Ghee is butter that has had the water and milk solids cooked out of it. Ghee is dairy without the dairy. Along with other healthy oils, ghee is a staple in Ayurvedic cooking and medicine.


  • saucepan
  • strainer
  • clean storage jar


  • 1 lb organic unsalted butter


  • Place the butter in a 2 or 3 qt saucepan on the stove.
  • Turn the burner heat on its lowest setting. If your stove cooks “hot,” use a flame reducer.
  • Allow the butter to melt and the milk solids to separate out from the fat. Avoid stirring or otherwise disturbing the ghee-making process.
  • After the butter has melted, it will begin to froth or foam up. This foam may settle to the bottom of the pot or it may stay on top. Either is fine.
  • After a time has passed, the melted butter will begin to spit. Take the pot off of the stove and gently tilt it to one side. If you see a golden brown color to the milk solids, the ghee is done. If there is no color to the curds, return the pot to the burner and continue cooking for a few more minutes, watching it closely so that it doesn't burn.
  • Once the ghee has finished cooking, pour it through a strainer into a clean (ideally sterilized) 14-16 oz jar. Cover the jar.
  • If kept absolutely free of any moisture, ghee should keep indefinitely and is shelf-stable.

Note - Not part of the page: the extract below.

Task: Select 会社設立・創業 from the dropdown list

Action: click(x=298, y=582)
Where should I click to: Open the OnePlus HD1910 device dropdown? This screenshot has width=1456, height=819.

What are the Benefits of Ghee?
The benefits of ghee are many. Ghee:
  • is anti-inflammatory;
  • lubricates all of the tissues of the body;
  • promotes flexibility;
  • aids memory and intelligence;
  • facilitates digestion;
  • bolsters the immune system.
Ghee can even be used as a skin moisturizer that is especially helpful for sensitive skin! No wonder it’s called “liquid gold.”